Created attachment 1796022 [details] Image at the point where the boot gets stuck
Created attachment 1796023 [details] Image at the point where the boot gets stuck, with rd.debug
(In reply to Jonathan Lebon from comment #32) > Yeah, picture would help if you still have it! See attachment 1796022 [details]. > Hmm, can you try booting with rd.debug so we can try to have a peak into > what dracut is waiting on? I added `rd.shell rd.debug log_buf_len=1M rd.luks.options=_netdev` to the command line and it still refused to give me an emergency shell (although I only left it for ~10 minutes this time) so you get a low-tech photo again. See attachment 1796023 [details]. This is with dracut-055-2.fc34.x86_64, clevis-18-1.fc34.x86_64, systemd-248.3-1.fc34.x86_64, kernel 5.12.11-300.fc34.x86_64.

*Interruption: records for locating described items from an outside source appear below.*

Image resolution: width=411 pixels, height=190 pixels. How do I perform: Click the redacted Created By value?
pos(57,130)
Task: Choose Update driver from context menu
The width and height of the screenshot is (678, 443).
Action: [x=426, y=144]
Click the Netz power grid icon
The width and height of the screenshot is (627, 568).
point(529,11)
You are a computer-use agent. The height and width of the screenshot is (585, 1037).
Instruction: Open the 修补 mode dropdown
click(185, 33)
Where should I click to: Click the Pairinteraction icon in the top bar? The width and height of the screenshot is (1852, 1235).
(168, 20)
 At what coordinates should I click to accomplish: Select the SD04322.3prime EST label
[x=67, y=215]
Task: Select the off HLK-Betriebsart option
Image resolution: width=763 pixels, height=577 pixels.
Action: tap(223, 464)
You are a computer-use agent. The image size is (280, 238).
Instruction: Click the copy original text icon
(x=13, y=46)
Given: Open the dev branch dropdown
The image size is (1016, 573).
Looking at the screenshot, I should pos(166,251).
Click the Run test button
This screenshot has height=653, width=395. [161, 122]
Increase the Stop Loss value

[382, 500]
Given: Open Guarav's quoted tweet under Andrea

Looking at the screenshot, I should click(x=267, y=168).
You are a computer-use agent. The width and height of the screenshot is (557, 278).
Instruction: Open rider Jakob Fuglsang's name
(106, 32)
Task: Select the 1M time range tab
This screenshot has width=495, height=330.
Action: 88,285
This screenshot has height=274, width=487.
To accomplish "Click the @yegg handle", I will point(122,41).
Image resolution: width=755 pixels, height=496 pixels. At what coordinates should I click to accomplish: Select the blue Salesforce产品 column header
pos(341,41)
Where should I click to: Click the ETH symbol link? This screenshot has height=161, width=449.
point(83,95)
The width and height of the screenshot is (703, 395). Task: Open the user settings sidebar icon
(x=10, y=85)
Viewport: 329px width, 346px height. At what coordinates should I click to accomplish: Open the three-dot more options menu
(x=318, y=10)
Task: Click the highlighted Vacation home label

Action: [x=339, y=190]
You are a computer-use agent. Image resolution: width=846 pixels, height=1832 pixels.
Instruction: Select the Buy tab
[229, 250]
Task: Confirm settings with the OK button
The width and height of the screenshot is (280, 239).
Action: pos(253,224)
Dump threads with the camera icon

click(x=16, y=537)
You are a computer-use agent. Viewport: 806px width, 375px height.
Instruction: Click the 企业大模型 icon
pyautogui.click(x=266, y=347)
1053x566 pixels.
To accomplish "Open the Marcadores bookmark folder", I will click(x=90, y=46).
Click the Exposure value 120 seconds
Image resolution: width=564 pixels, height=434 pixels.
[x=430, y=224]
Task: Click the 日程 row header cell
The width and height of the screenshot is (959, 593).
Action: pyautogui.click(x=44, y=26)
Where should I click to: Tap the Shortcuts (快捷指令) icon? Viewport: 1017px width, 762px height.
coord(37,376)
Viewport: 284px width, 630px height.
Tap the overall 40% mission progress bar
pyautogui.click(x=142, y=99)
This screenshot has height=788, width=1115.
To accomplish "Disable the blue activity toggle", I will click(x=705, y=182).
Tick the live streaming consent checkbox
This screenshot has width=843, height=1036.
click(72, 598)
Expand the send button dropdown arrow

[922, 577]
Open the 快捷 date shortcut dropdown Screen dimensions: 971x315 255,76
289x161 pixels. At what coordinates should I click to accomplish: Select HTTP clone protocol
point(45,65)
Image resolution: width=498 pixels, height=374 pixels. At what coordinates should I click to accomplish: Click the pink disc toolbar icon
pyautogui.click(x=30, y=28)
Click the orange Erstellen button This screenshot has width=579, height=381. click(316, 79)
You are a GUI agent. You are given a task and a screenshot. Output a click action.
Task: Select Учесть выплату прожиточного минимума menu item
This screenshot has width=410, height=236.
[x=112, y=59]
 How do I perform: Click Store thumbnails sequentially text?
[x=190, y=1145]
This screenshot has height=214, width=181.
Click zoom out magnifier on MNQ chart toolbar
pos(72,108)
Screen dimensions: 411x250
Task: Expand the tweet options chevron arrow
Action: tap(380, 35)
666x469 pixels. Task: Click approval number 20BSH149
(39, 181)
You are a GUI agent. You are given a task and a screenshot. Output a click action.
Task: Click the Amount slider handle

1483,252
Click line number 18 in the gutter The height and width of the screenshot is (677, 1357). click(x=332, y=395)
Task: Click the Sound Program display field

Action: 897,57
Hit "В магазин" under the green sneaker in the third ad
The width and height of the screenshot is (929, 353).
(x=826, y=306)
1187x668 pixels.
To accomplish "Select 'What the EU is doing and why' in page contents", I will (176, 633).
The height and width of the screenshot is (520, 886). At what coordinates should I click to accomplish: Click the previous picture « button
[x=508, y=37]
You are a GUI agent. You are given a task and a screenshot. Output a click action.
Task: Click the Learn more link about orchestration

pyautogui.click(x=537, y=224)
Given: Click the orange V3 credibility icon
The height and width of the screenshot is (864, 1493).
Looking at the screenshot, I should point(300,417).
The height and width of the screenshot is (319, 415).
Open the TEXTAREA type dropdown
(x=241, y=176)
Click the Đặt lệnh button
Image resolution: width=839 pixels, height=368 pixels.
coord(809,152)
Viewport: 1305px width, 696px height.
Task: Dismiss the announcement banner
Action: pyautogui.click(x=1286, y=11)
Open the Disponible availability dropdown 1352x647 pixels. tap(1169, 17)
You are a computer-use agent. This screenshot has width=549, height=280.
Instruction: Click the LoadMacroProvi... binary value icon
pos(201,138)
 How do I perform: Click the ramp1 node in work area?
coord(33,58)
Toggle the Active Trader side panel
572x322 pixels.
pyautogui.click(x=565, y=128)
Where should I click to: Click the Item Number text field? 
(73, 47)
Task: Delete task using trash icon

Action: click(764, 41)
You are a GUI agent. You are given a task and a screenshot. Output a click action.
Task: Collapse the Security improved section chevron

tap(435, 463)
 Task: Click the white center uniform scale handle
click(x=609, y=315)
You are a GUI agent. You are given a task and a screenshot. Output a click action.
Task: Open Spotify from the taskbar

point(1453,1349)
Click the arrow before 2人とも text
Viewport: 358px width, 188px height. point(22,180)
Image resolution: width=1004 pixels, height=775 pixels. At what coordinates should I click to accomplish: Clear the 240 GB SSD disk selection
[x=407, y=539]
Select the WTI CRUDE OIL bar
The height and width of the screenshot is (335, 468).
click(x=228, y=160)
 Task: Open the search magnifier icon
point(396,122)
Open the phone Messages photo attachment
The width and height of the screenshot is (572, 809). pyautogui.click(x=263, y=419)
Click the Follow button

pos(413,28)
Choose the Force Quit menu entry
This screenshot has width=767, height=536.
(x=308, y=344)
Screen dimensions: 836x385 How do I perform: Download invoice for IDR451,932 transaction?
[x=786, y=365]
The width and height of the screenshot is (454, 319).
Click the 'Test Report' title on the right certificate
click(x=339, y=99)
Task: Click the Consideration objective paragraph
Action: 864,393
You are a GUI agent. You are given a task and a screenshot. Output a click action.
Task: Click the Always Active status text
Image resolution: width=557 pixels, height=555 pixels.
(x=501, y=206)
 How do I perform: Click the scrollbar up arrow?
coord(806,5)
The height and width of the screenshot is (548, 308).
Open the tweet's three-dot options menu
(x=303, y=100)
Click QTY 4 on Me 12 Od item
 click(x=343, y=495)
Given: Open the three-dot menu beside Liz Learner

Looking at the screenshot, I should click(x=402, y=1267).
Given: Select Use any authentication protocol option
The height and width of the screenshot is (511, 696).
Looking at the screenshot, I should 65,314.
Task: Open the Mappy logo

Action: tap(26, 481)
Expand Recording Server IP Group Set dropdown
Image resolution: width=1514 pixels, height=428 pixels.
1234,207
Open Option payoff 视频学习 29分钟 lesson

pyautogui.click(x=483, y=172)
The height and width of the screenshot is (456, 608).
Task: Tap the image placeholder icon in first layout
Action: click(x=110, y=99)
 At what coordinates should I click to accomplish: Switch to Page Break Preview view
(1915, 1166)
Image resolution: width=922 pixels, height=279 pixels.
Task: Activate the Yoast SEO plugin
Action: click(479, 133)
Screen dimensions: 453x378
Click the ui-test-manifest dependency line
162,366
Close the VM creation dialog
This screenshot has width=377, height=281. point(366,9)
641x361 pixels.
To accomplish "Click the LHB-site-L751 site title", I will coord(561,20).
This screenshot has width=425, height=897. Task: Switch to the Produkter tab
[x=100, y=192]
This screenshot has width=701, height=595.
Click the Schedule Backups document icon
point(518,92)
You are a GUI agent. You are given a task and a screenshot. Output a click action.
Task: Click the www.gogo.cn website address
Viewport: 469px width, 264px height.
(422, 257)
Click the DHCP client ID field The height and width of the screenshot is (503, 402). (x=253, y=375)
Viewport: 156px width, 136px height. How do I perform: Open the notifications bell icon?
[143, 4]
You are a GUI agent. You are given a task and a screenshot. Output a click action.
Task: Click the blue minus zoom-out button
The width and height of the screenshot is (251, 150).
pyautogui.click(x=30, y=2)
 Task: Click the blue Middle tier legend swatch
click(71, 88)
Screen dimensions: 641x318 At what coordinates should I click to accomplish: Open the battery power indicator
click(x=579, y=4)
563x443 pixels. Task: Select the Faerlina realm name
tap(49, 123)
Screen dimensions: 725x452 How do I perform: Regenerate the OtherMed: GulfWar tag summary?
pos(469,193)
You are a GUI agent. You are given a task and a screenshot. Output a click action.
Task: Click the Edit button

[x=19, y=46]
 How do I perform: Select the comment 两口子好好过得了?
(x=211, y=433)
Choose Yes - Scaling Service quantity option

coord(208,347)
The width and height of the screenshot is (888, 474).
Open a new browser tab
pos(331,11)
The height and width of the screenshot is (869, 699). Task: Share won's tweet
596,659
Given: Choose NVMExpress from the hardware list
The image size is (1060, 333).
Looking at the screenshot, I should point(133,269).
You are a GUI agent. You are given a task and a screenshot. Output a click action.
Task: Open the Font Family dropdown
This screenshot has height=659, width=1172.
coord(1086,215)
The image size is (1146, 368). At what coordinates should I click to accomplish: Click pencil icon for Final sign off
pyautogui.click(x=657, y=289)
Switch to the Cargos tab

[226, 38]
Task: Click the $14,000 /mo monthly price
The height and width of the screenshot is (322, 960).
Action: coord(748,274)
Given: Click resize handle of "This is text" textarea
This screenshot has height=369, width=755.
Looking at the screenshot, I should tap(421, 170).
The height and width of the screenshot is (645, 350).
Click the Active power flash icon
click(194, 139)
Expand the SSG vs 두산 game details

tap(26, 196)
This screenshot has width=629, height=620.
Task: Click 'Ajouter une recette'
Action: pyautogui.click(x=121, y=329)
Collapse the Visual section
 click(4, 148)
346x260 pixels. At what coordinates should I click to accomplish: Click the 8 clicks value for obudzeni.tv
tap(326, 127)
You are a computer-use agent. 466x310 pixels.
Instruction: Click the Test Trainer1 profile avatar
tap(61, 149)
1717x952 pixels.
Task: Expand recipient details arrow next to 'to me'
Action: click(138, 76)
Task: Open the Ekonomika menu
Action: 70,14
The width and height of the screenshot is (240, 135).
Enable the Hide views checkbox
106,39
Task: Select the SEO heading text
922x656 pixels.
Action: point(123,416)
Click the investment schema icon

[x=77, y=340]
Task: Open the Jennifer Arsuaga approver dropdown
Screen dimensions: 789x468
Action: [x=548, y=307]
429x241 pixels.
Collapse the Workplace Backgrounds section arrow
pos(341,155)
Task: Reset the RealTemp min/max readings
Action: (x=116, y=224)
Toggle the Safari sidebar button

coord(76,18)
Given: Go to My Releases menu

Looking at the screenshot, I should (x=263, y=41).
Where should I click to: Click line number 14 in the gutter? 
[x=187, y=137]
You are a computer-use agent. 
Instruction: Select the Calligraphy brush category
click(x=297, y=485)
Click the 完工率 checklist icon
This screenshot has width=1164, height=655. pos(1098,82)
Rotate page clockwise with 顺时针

Hmm OK yes, I think I see what's going on. I think the 90crypt dracut module is conflicting with systemd-cryptsetup-generator. As a test, can you try using rd_NO_LUKS? 90crypt respects this but not systemd-cryptsetup-generator. Are you using `rd.luks.uuid=<UUID>` by change? As a second independent test, can you instead try using `rd.luks.name=$UUID=$NAME`? 90crypt doesn't handle that karg, but systemd-cryptsetup-generator does.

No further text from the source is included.